Virtual Library
Start Your Search
Andrea Rodriguez-Rios
Author of
-
+
P2.09 - Pathology (ID 174)
- Event: WCLC 2019
- Type: Poster Viewing in the Exhibit Hall
- Track: Pathology
- Presentations: 1
- Now Available
- Moderators:
- Coordinates: 9/09/2019, 10:15 - 18:15, Exhibit Hall
-
+
P2.09-28 - Prognostic Impact of LKB1 Expression in Advanced Non-Small-Cell Lung Cancer (Now Available) (ID 1528)

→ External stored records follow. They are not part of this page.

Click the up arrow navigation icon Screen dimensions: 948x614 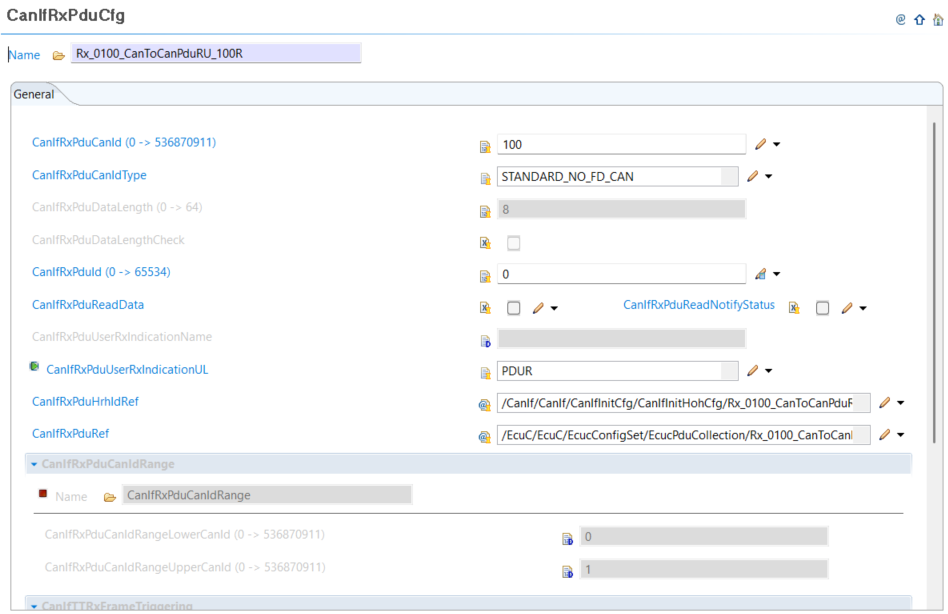[919, 19]
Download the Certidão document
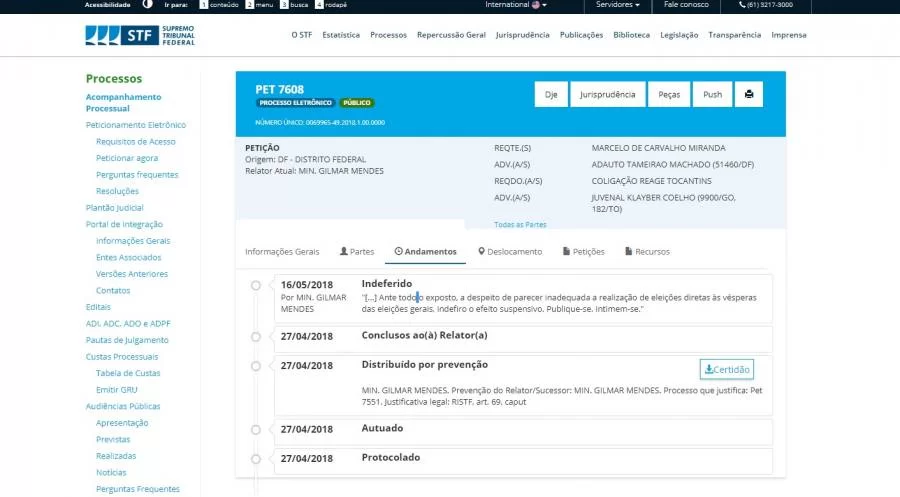This screenshot has width=900, height=497. [x=726, y=369]
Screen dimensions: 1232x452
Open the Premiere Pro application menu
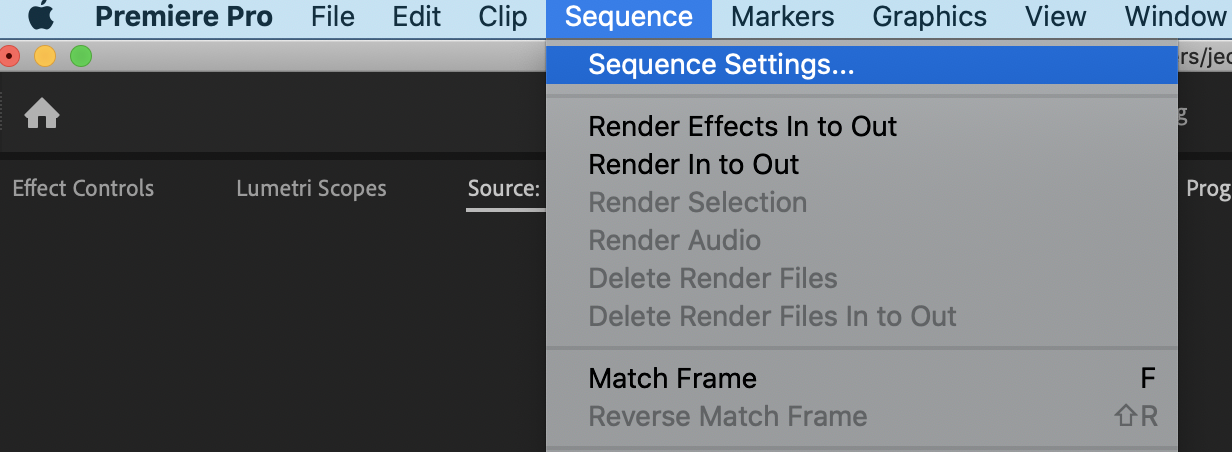[183, 17]
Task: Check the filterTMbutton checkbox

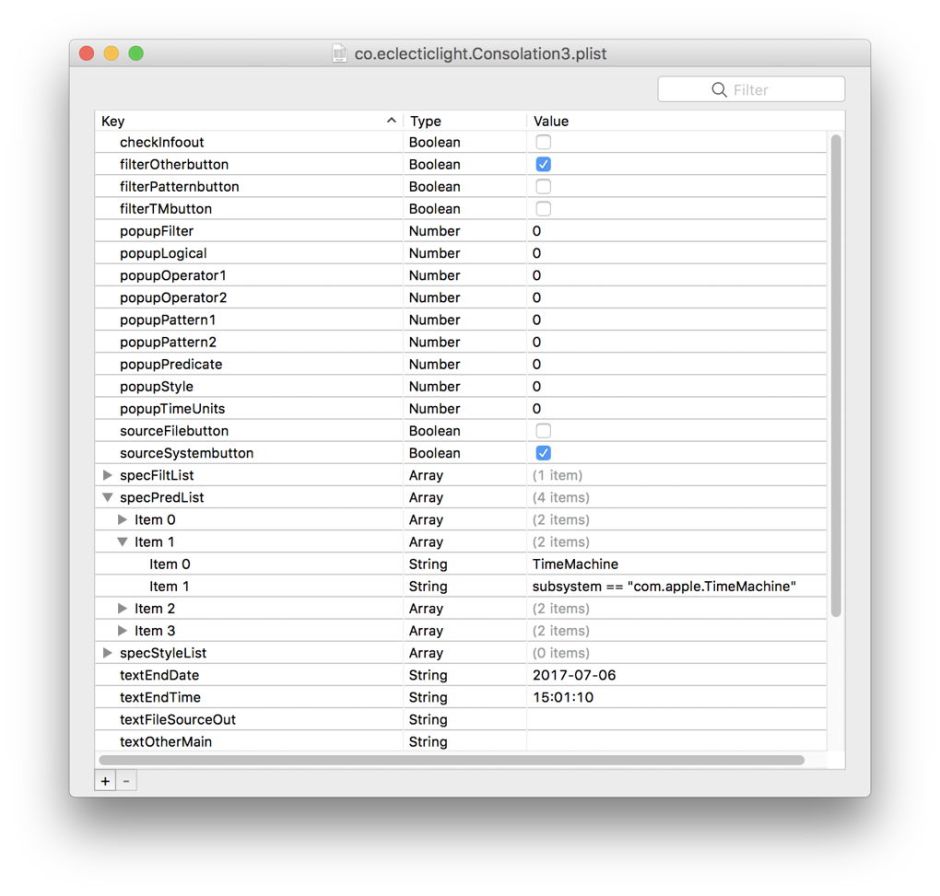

10:15 - 18:15 | Author(s): Andrea Rodriguez-Rios
- Abstract
Background
LKB1 is a tumor suppressor gene that regulates cell energy homeostasis, cell polarization, and apoptosis. Within lung cancer, LKB1 ranks as the third most common mutation found in lung adenocarcinoma, both alleles are somatically inactivated in 30%. LKB1 mutations are linked to smoking history, moreover, it have been associated with more aggressive clinical phenotype in KRAS-mutant NSCLC patients, according to preclinical models. Additionally, LKB1 has been associated with primary resistance to PD-1 axis inhibitors in lung adenocarcinoma. However, its expression and clinical implication has not been extensively studied. The aim of the study was to evaluate LKB1 expression in patients with advanced NSCLC.
Method
In retrospective way patients with advanced NSCLC with and without EGFR mutations from México and Colombia were analyzed. Patients received therapy according EGFR status (TKI anti-EGFR or chemotherapy). Inclusion criteria were a histopathological confirmed diagnosis, adequate tissue to determine the expression of LKB1 by immunohistochemistry through the clone HPA017254 (Sigma®). The primary outcome was overall survival (OS).
Result
A total of 87 patients were included in the analysis, 25.3% of them had LKB1 positive expression. Median score intensity was 20%. There was a significant association of LKB1 positive expression with wood-smoke exposure (76.9 vs 23.1%, p=<0.001), EGFR mutation (54.5 vs 45.5%, p=<0.001) compared to LKB1 negative. Global Median OS was 29.7 months. Median OS for LKB1 positive was 33.3 months (CI 95%, 8.9 - 57.6) and 29.5 months (CI 95%, 26.1 - 32-8) for LKB1 negative (p=0.42). After stratifying patients by percentage of LKB1 expression, cut-off of 20% showed a tendency to increase OS in patients with ≥20% expression (figure 1); 49.9 months (IC 95%, 10.6 - 85.2 months) vs 29.5 months (IC 95%, 26.3 - 32.7 months), (p=0.068). Furthermore, a similar trend in OS was observed in patients with ≥50% expression, median OS was not reached compared with 29.5 months (IC 95%, 26.2 - 32.7 months) in patients with <50% expression (p=0.091).
Conclusion
We found a trend to higher OS in patients with LKB1 expression >20%. This data should be confirmed in prospective study in order to determine the role of LKB1 as biomarker in NSCLC patients.